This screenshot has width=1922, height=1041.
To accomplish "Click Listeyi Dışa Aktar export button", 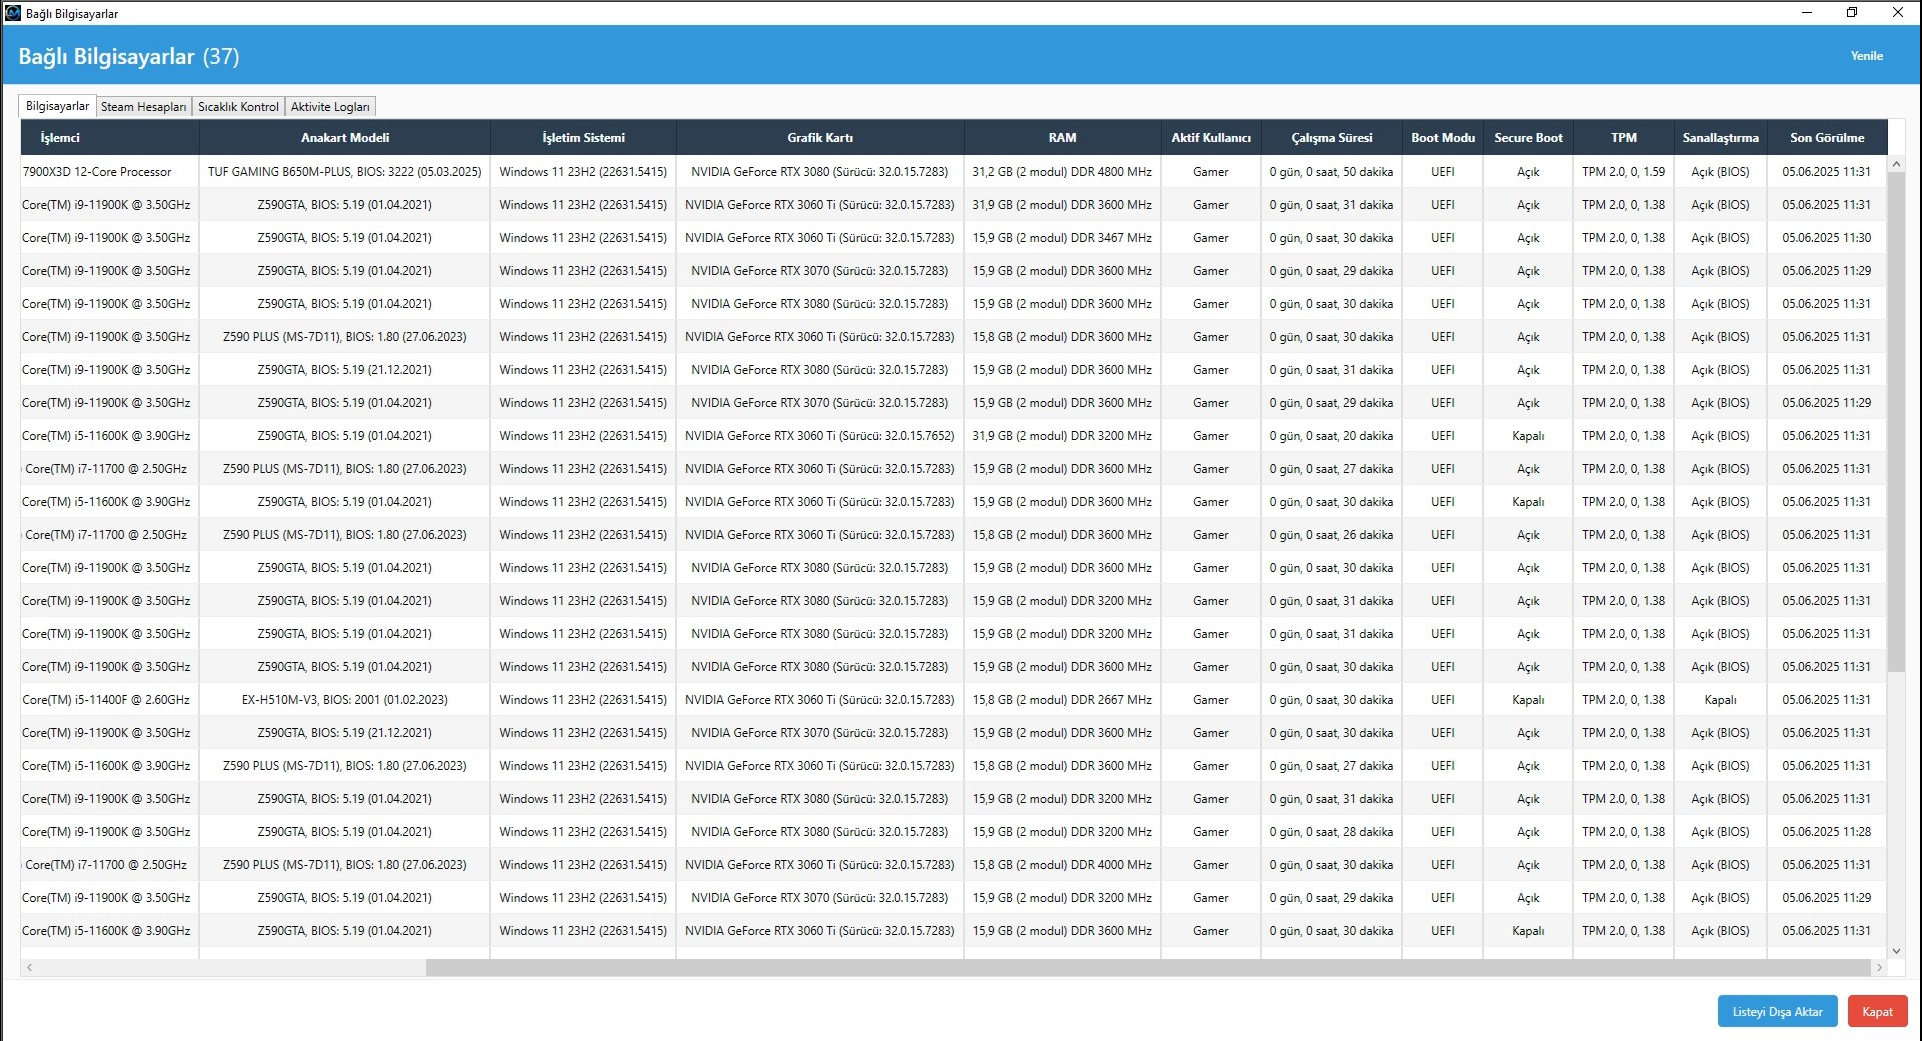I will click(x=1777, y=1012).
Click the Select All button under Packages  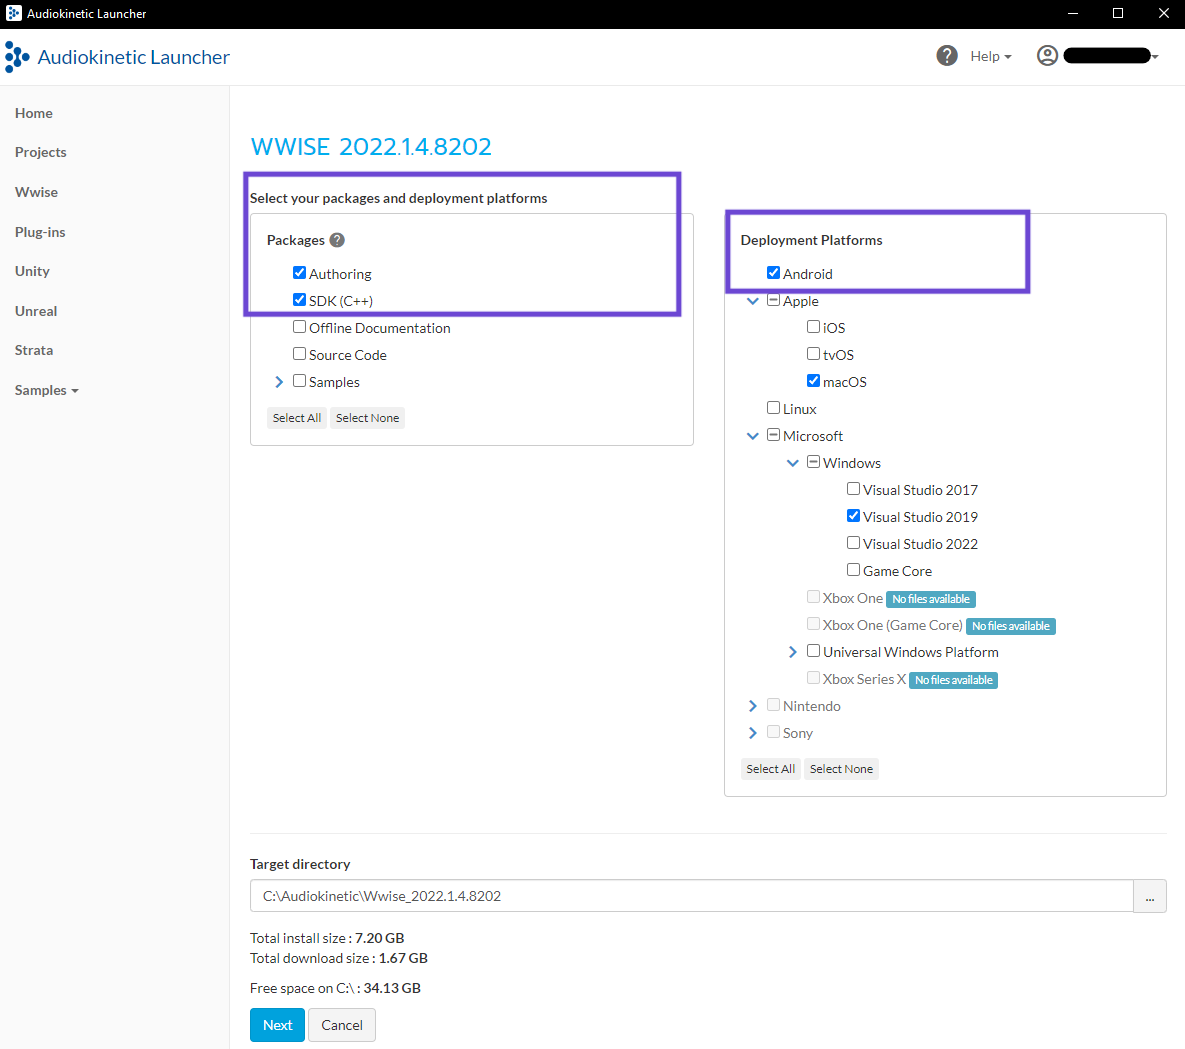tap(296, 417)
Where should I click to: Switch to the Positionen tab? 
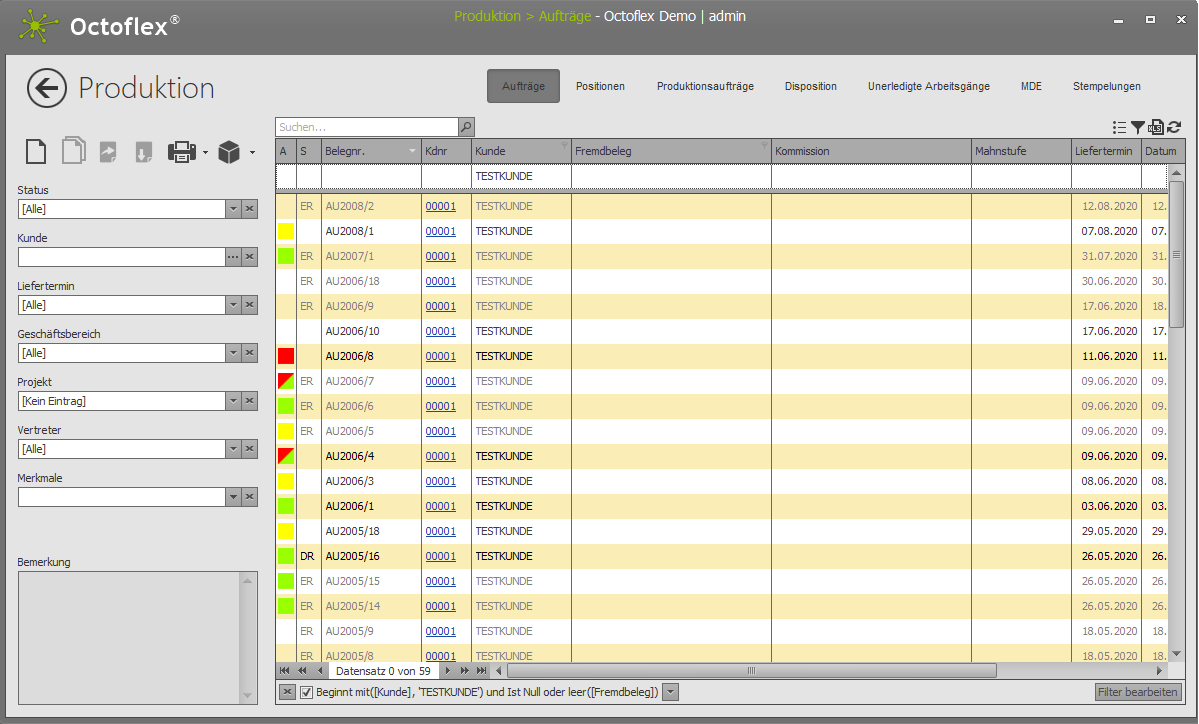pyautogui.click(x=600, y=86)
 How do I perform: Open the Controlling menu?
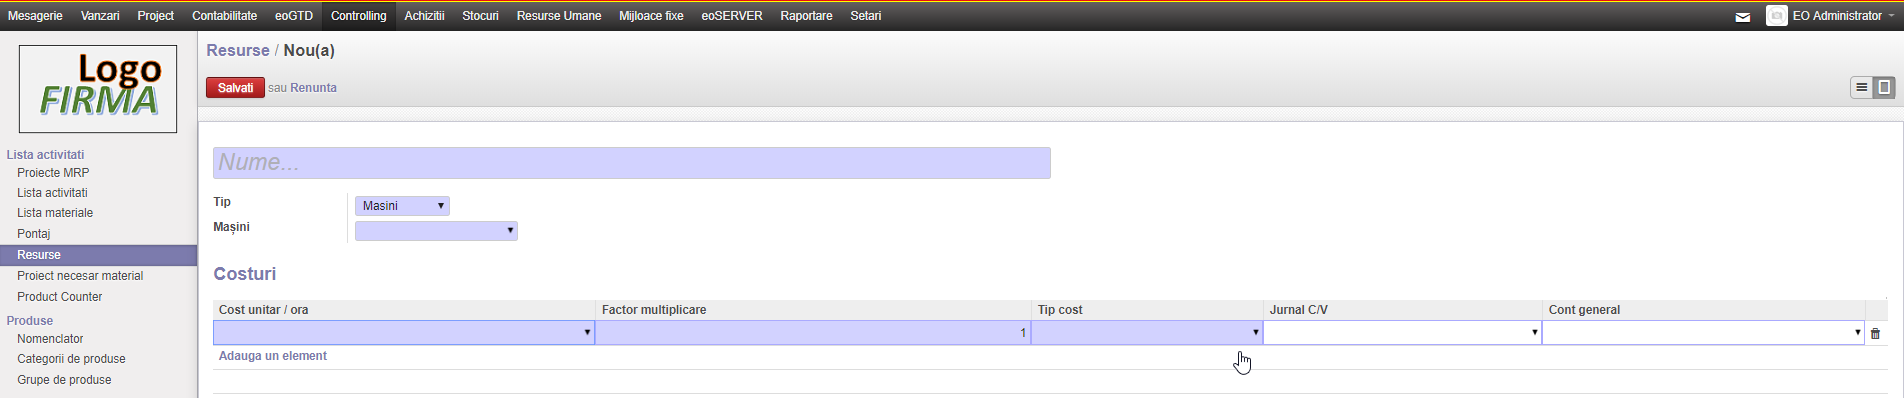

###

- [Work item] With the pictures left out, give again exactly the lines from the one that contains "Where should I" through the final line of the data above.

- [Completed exercise]
Where should I click to: Switch to the Positionen tab? 
pyautogui.click(x=600, y=86)
 How do I perform: Open the Controlling menu?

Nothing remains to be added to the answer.